Figure 1. Cell cycle in somatic cells vs. ESCs. (a) Cell cycle regulation in somatic cells: mitogen signaling through MAPK pathway activates cyclin D - CDK4/6 kinase activity hypophosphorylating Rb family member proteins. Hypophosphorylated Rb family member proteins bind to E2F transcription factors blocking the transcription of E2F-regulated genes. To surpass the R point cyclin E - CDK2 kinase activity is activated hyperphosphorylating Rb family member proteins. Hyperphosphorylated Rb family member proteins are unable to interact with E2F factors, allowing them to activate transcription of genes necessary in the progression of cell cycle. (b) Cell cycle regulation in ESCs as is currently understood.

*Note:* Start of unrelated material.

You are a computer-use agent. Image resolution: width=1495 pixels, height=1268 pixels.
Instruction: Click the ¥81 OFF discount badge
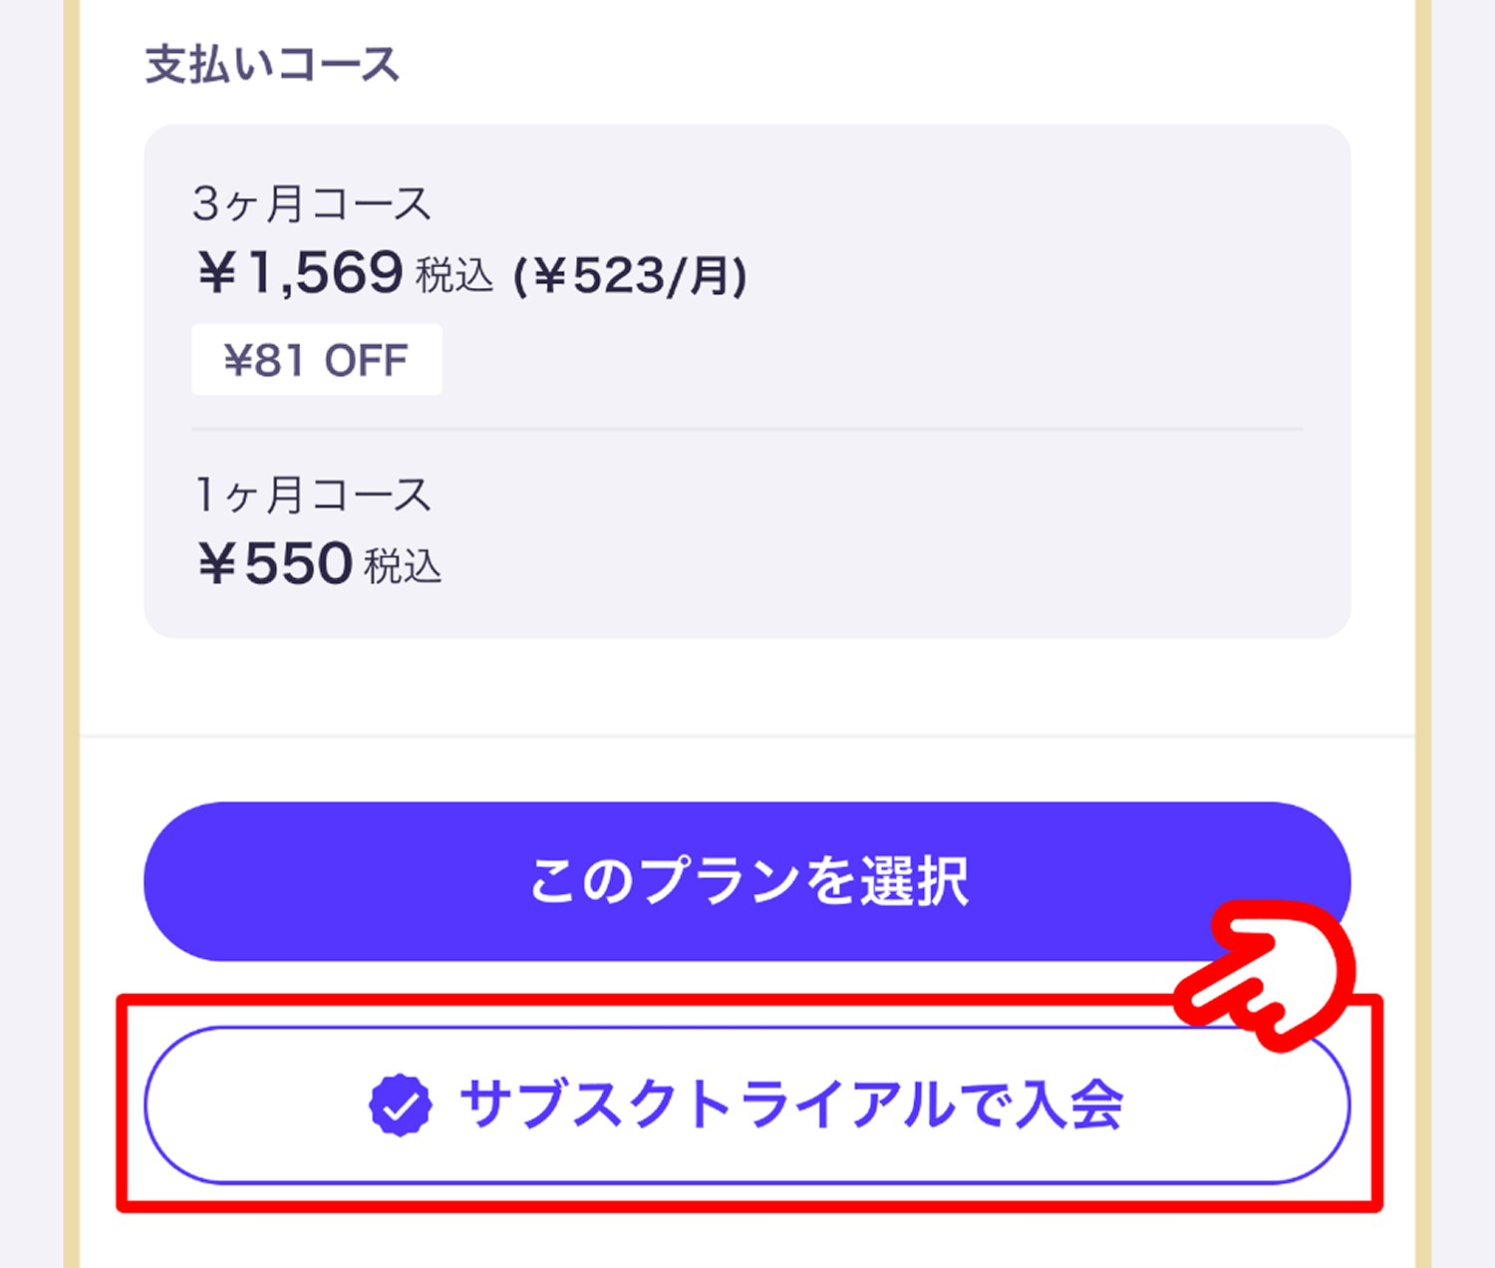click(316, 360)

Mitogen signaling through MAPK pathways seems to be irrelevant in the progression of cell cycle. There is cell cycle-independent expression of cyclin E - CDK2 maintaining the hyperphosphorylated levels of Rb family member proteins. This results in cell cycle-independent expression of E2F-regulated genes. Cyclin B - CDC2 is the only CDK activity that appears to be regulated by the cell cycle. ESCs have shortened gap phases and an elongated S phase of the cell cycle, with an apparent lack in the R point for G1-S transition.